2005年11月21日(月)
夜中、ふと眼が覚めると揺れは治まっていた。それまでは予告された通りかなりの揺れがあり、物の落ちる音、何かが通路を転がる音等が聞こえて、何度か眼が覚めていた。
便所に立つついでに甲板への出口から外を覗いてみると、明かりが並んでいるのが見える。あれはどのあたりだろう。ネオンは見えないので、都会ではないようではあるが。
次に目覚めたときには、既に明るくなっていた。船は停まっている。案内所横の掲示板を見に行くと、那覇入港時間が「11月22日(火)」となっている。
甲板に出てみると、天気は良く、さわやかだ。軽く体操をする。船の左側、おそらく東側と思われる一帯に陸地が見える。南東と思われるあたりには、高い山もある。昨夜、案内放送のあった地点から折り返したとすると、台湾北西部だろうか。それにしても、なぜ停まっているのだろうか。朝の適当な時間まで待っているのだろうか。
朝食の予定時間は8時30分。今朝から船内の時間は台湾時間から日本時間に代わっている。従って、昨日までなら7時30分に相当する時刻だ。
※本文の表記も今回から日本時間とします。
そろそろ、と思った頃に放送が入る。なんと、遅れのお詫びに朝食は無料になるとのこと。ちょっと得した気になる。放送は日本語のみで行われ、台湾人の乗客には食堂のウエイターが説明をしに来ていた。
ということで、朝食です。和朝食と洋朝食と、あと何かあったような気がするが、選んだのは
和朝食。
到着が明日になるということは、少なくとも今日乗る予定だった飛行機と、泊まる予定だった宿はキャンセルしなければならない。

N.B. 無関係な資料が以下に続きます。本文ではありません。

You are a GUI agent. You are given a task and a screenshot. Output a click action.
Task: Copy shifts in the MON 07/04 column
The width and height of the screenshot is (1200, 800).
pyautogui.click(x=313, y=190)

まだ台湾近海なので、船内の公衆電話は使えないが、携帯電話(au)の「
グローバルパスポート」機能が威力を発揮する。
まずは日本航空のウェブサイトで飛行機を取り消し。「バーゲンフェア」の割り引き運賃なので50%の手数料を取られてしまう。元が安いのが幸い。
続いて
楽天トラベルで予約した石垣島の
南西ホテルに電話。こちらは手数料なし、というか現地払いなので何にもなし。電話の向こうの女性が残念そうな口調で、申し訳なし。
そんなことをしているうち、逆に
有村産業の石垣代理店である美崎運輸から電話があり、明日の石垣発基隆行き「飛龍」は「台風のため」欠航になったとのこと。ま、そのあたりの事情はまさに身を以って感じているところなので…。もちろん後日に無手数料払い戻しとなる。
ついでに、新聞社のサイトでニュースを見たり、友人に「大変だ~」というメールを送ったり、あれやこれやでA5505SA大活躍である。もっとも、活躍のつけは翌月の料金請求にやってきたのだが、文句を言ってはいかんでしょうな。
で、何事も無く昼食の時間となる。もうずっと無料なのだが、ここからは選択肢は無くなった。トーフチャンプルー(かな?)と鶏の空揚げ。
昼食後に見ると、那覇入港時間は未定になっていた。
そう言えば、船内をぶらぶら歩いていると何かパネルのようなものが通路に落ちているのを発見した。乗船直後に散策した時にはなかったような気がするし、
昨日の大きな音はこれが外れたときのものではないかと思われる。
朝は晴れていたが、15時頃から雨が降り始める。しばらくすると、今日始めて船が動き始めた。いよいよ那覇へ再出発か、と思ったが、ちょっと動いてまた停まってしまった。
ということで、もう夕食。コロッケ、豚の耳(?)の炒め物等。
夕食後に放送があり、現在は高雄付近の島(としか案内所の女性も教えてくれなかった)で台風の通過を待っているらしい。動き出すのは翌朝(!)の見込みだが、様子を見ながら判断する。那覇到着は明後日(23日)朝以降となる、とのこと。今朝の時点の予定より、丸1日(以上)延びたことになる。
そう言えば、夕食の時にウエイターが台湾人女性2人に話していた言葉の中に「マコー」というのがあったようだ。「馬公」なら高雄北西にある澎湖諸島の中心都市。地図で見ると澎湖諸島はほぼ円形の澎湖湾を有しており、風を避けるにはぴったりだ。
…とこの時は思っていたのだが、翌日になって『地球の歩き方』を良く見ると「
全島が標高30~40mという平坦な地形のため、強風はおさまることを知らない」とあり、朝に甲板から見た山とも一致しない。勘違いでした。
これだけ遅れて、かつ予定が変わったりすると、普通は案内所の周りの大騒動になるところだが、何しろ乗客は3人なのでまったくそんなことにはならない。自然の力には勝てないという思いからか、私の気持ちもとてもおおらかになっている。この気持ちを持ち続けられれば、どんな人とも仲良くできるのに…と2晩めの床についた。